Valicando irte e perigliose montagne alpine, attraversando simboliche linee di netta delimitazione, alla scoperta di una storia comune e di un patrimonio di frontiere che si spostano: sono l’indole e l’intenzione della mostra “Déplacer les bornes” (“Spostare i cippi”), visitabile presso l’Abbazia di Hautecombe in Savoia dallo scorso sabato 22 giugno. L’esposizione, aperta a ingresso libero sino alla prossima domenica 22 settembre, è accessibile tutti i giorni con l’esclusione del martedì dalle 13:30 alle 18:00.
Seguendo le preferenze e le esigenze dei suoi avventori, l’allestimento si declina in due principali formati volti a proporre differenti modi di viaggiare tra il territorio savoiardo e il territorio valdostano. La prima modalità di fruizione coincide con il “Tour autoguidato”, comodamente effettuabile in solitaria nella fascia oraria pomeridiana; la seconda è invece un “Percorso per famiglie” dedicato a genitori con figli di età compresa tra i 7 e i 12 anni arricchito da un kit di gioco a tema ritirabile alla reception.
La narrazione di “Confini di Savoia” esordisce in un passato preistorico durante il quale le sole frontiere esistenti dinnanzi all’essere umano erano quelle naturali come torrenti, paludi e passi innevati. Tali ostacoli, tuttavia, non hanno mai impedito gli spostamenti, effettuati a piedi o a cavallo prima e in treno poi dall’epoca dei Romani e sino ai regni dei Conti e dei Duchi di Savoia. La nozione di confine si è poi evoluta nel tempo, mutando da vaga e sostanzialmente coincidente con elementi paesaggistici notevoli a linea continua e volontariamente tracciata a seguire fiumi e creste montuose.
Luoghi di controllo e di difesa
Un importante focus dell’esposizione porta ancora sulla natura delle frontiere come luoghi di controllo, sorta dall’interpretazione della Savoia – come parte dell’insieme degli Stati di casa Savoia dunque liguri, valdostano e nizzardo quale passaggio obbligato per i viaggiatori che si recano in Francia, in Svizzera.
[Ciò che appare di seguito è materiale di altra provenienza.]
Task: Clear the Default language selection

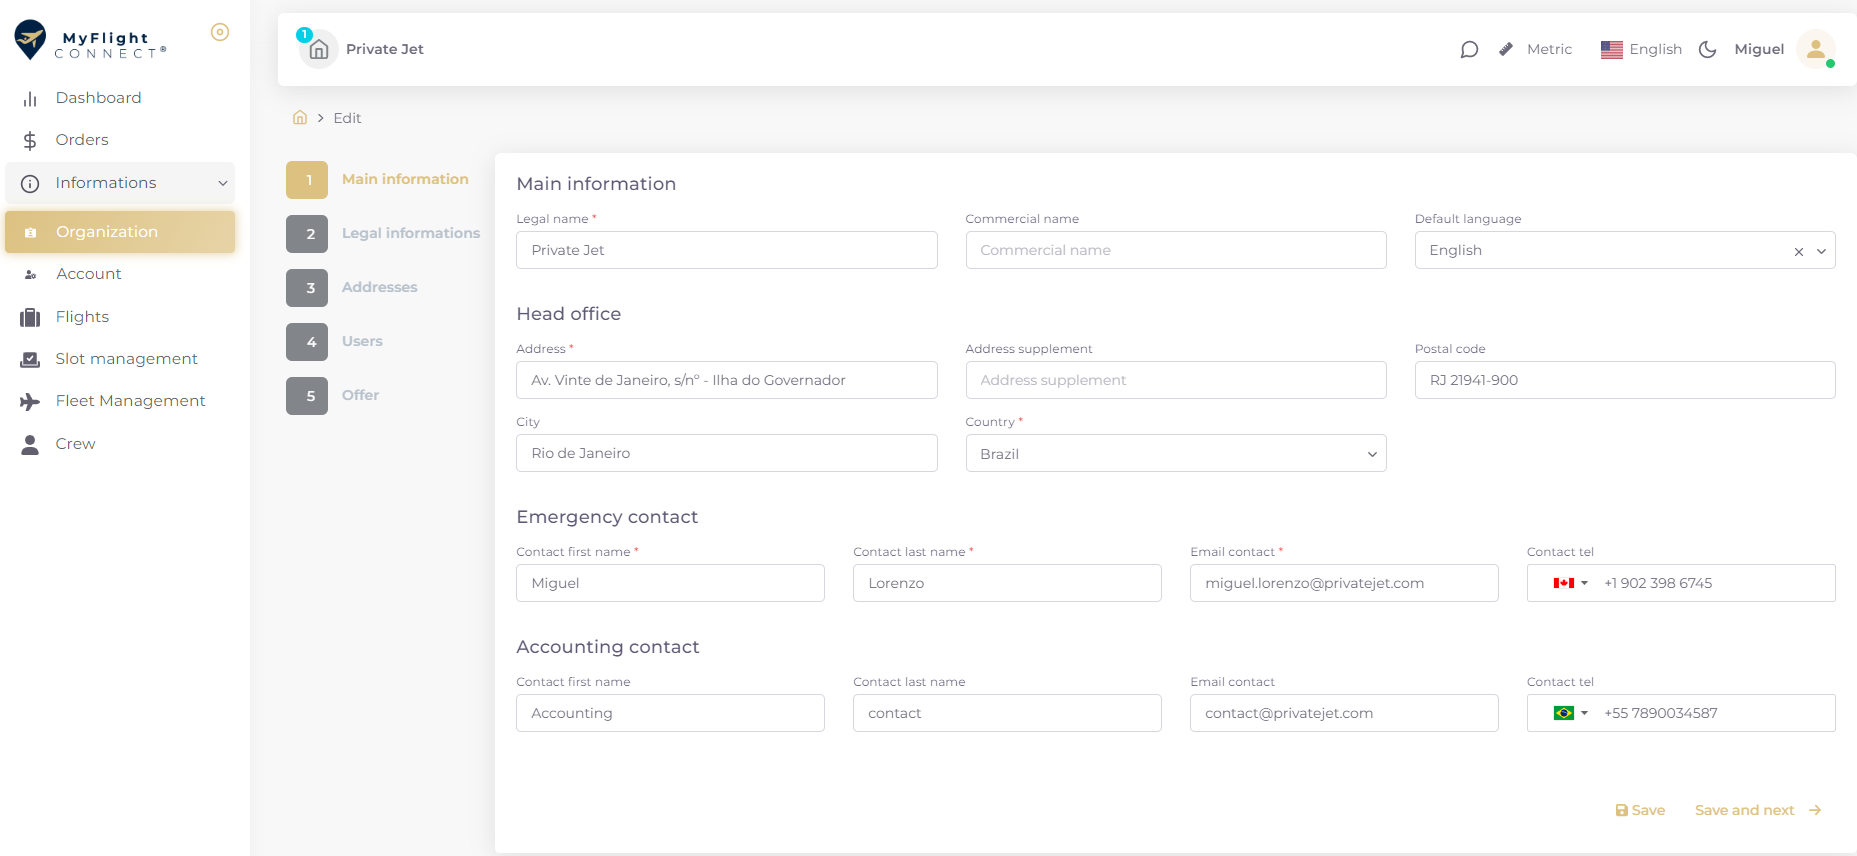Action: point(1798,252)
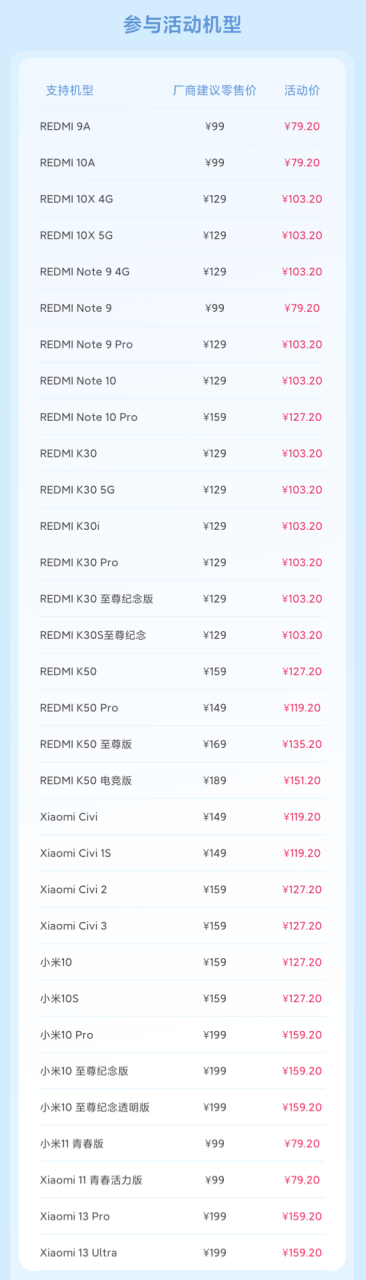Select the Xiaomi Civi 1S row

click(x=182, y=853)
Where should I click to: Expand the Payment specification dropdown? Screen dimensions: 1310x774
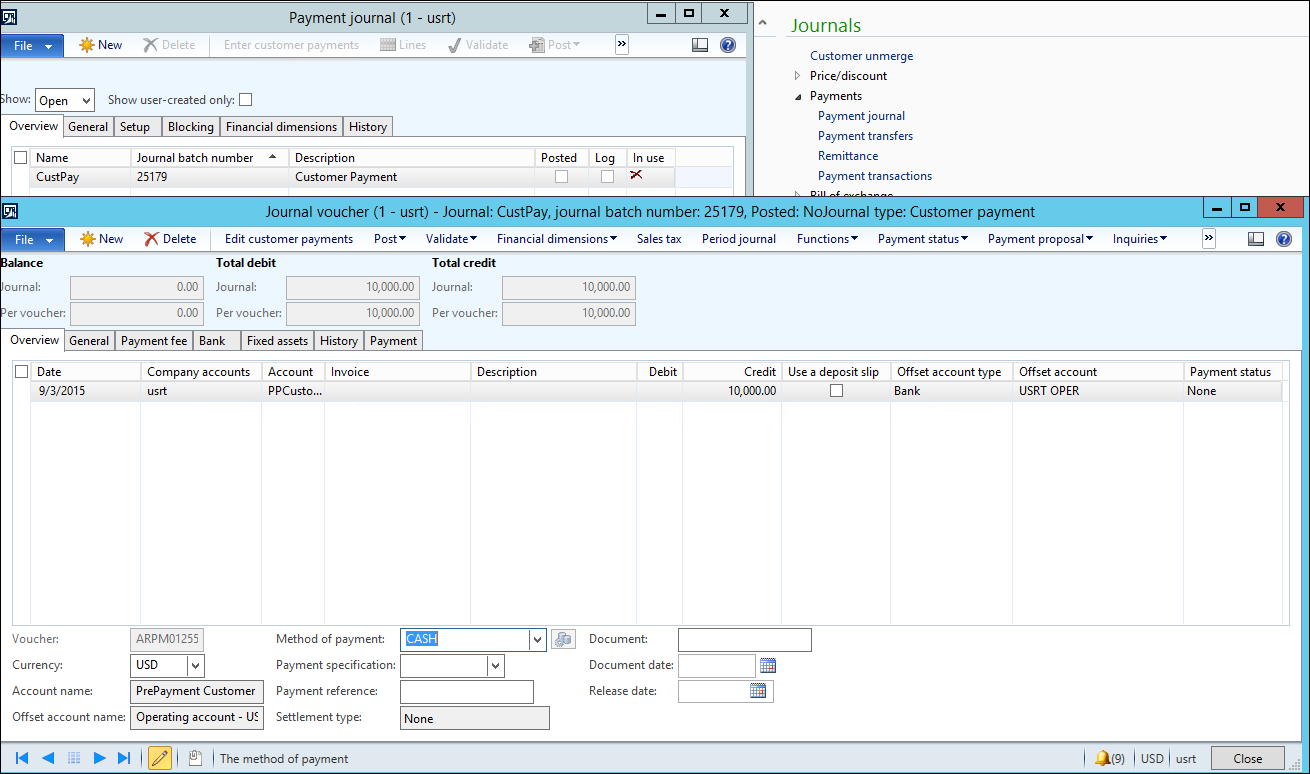click(x=495, y=665)
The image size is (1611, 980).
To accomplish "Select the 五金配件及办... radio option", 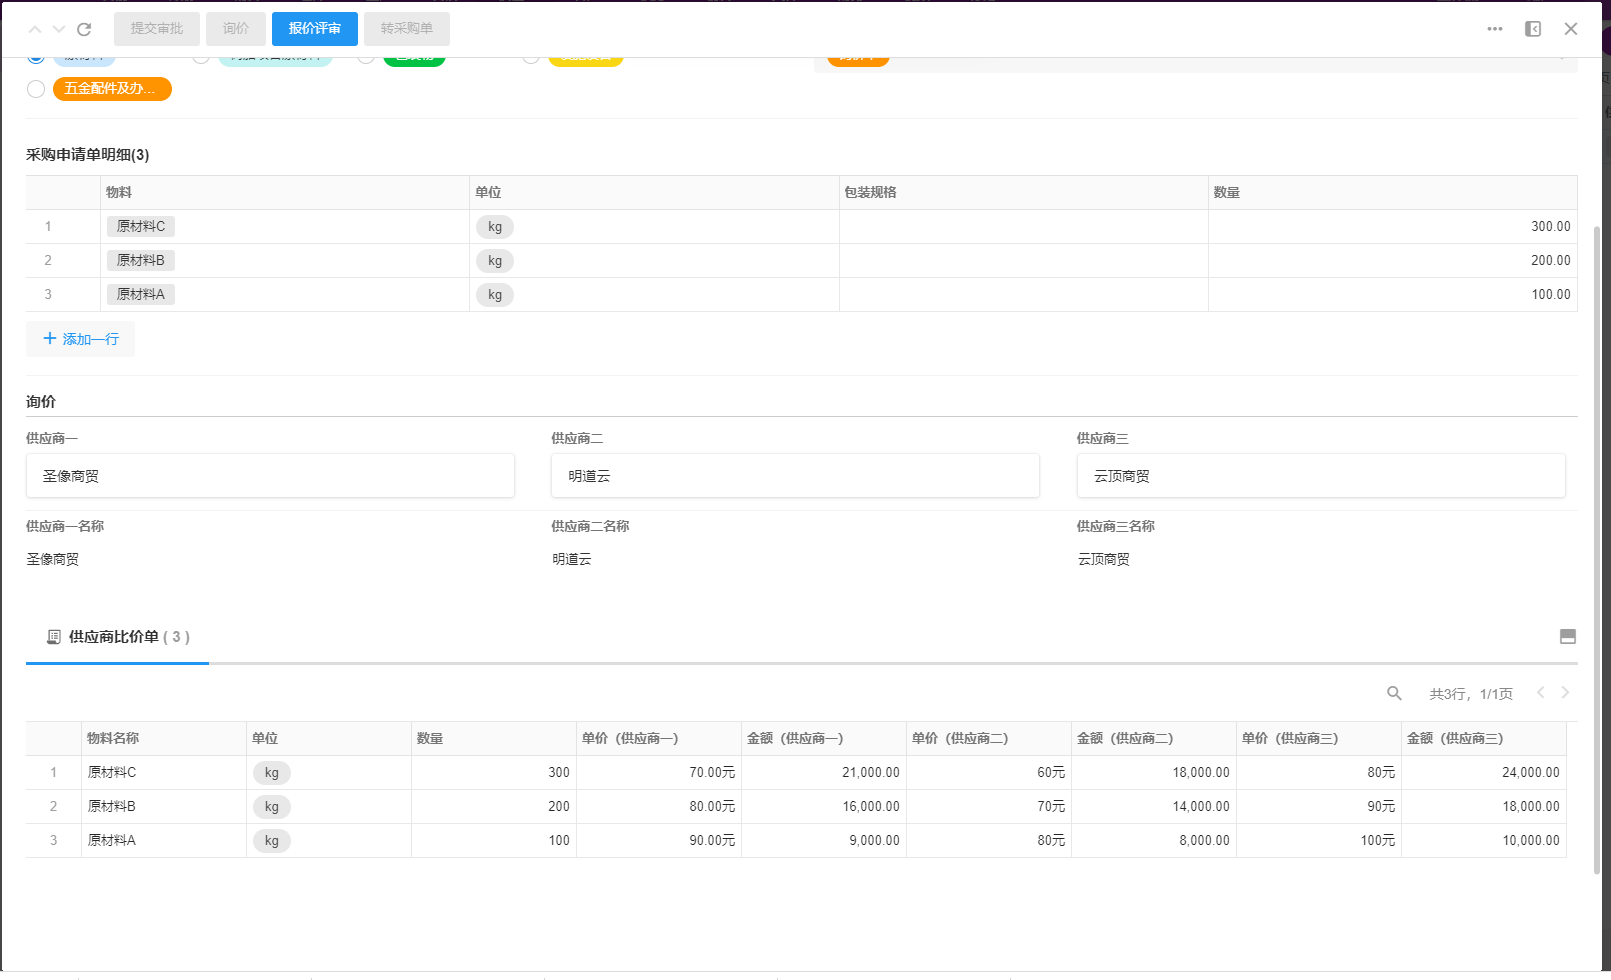I will click(36, 89).
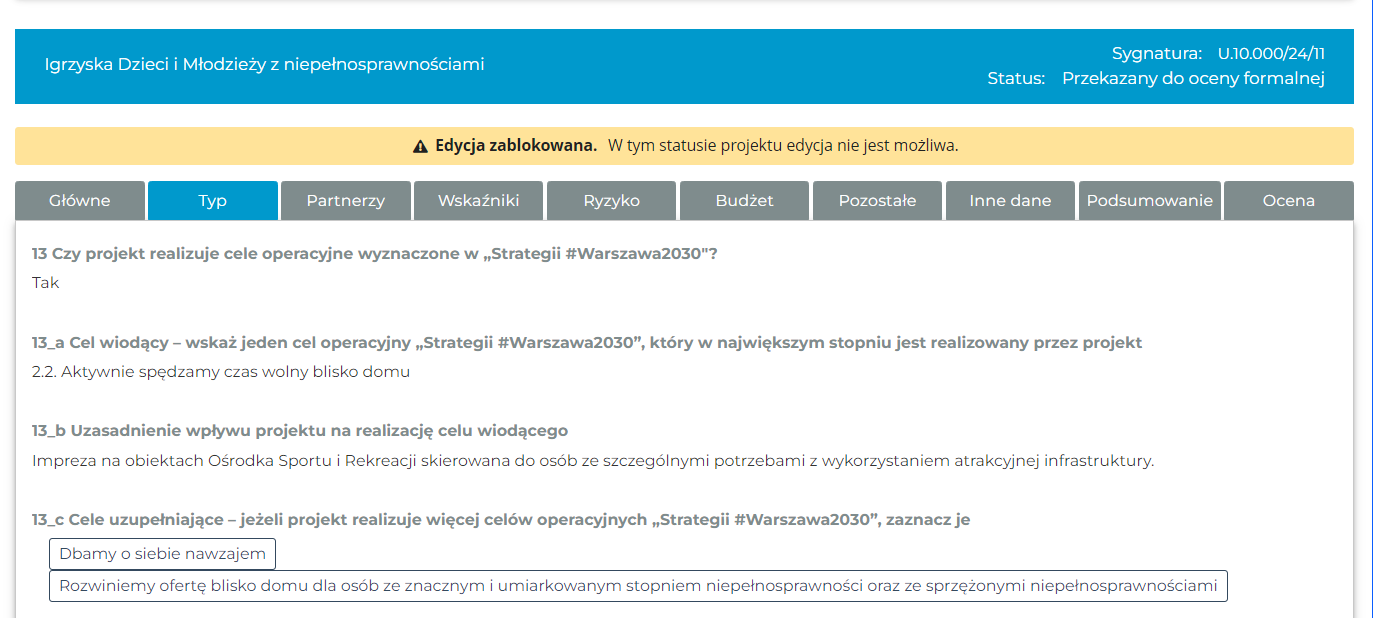Viewport: 1387px width, 618px height.
Task: Click the status 'Przekazany do oceny formalnej'
Action: pyautogui.click(x=1193, y=78)
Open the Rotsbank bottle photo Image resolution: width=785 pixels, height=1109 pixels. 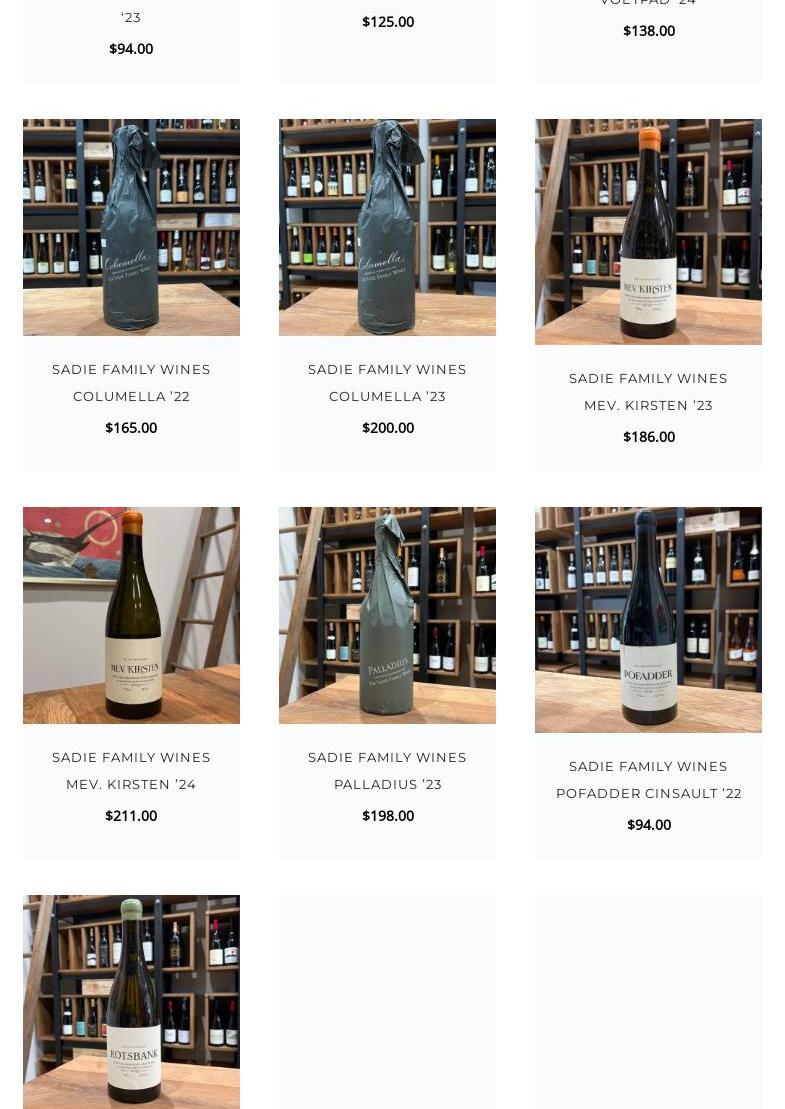131,1002
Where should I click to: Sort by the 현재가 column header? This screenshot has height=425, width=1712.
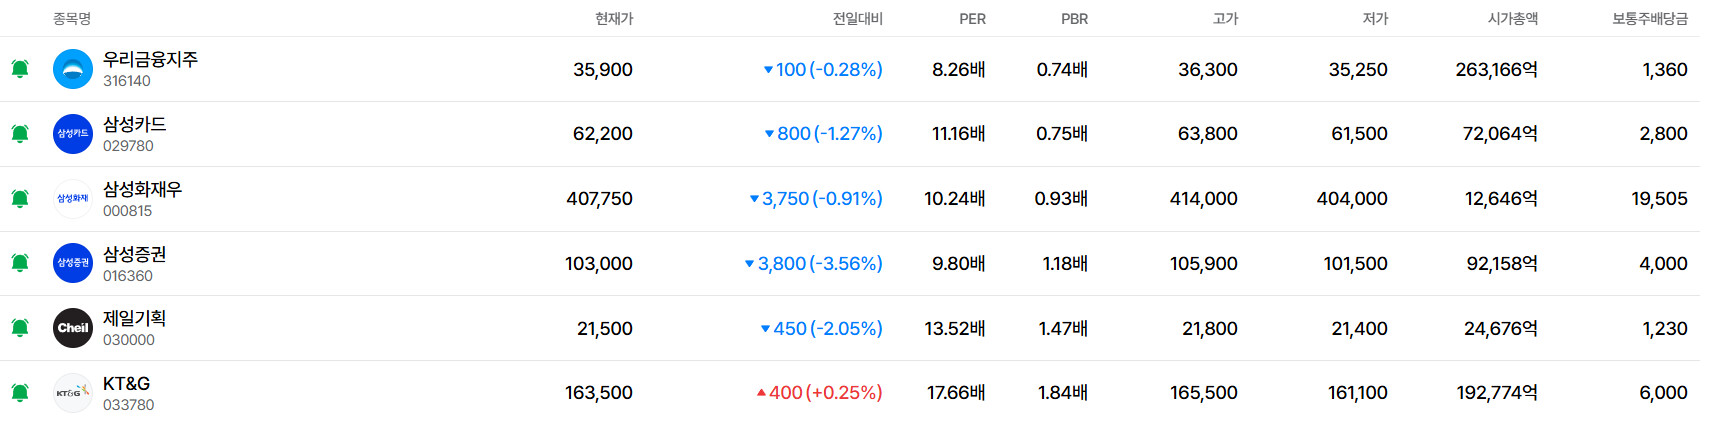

Di qui dunque l’introduzione dei pedaggi a regolare la circolazione delle persone e il trasporto delle merci, riscossi dalle popolazioni locali in cambio della sicurezza e della manutenzione delle strade: tali forme di pagamento venivano per esempio domandate dai romani per attraversare il Colle del Piccolo San Bernardo o nel Medioevo per compiere la strada del Moncenisio.
Parte integrante di “Confini di Savoia” sono anche le fortezze di frontiera, costruzioni militari edificate in passato a protezione dei confini considerati strategici a livello politico.
È il caso della Barriera dell’Esseillon, in Alta Maurienne costituita da cinque grandi forti e voluta dal Regno di Sardegna per impedire alle truppe francesi, dopo essere entrate in Savoia, di dilagare anche Torino attraverso il passo del Moncenisio.
L’itinerario espositivo si conclude alfine con un affondo sulla lettura del confine come condivisione, come libera circolazione di prodotti e saperi che supera la concezione di Stato nazionale. Ne sono validi esempi i dialetti patois che accomunano un capo e l’altro delle Alpi, i comuni periodi di transumanza delle mandrie, le feste di tradizione e i gemellaggi tra popolazioni.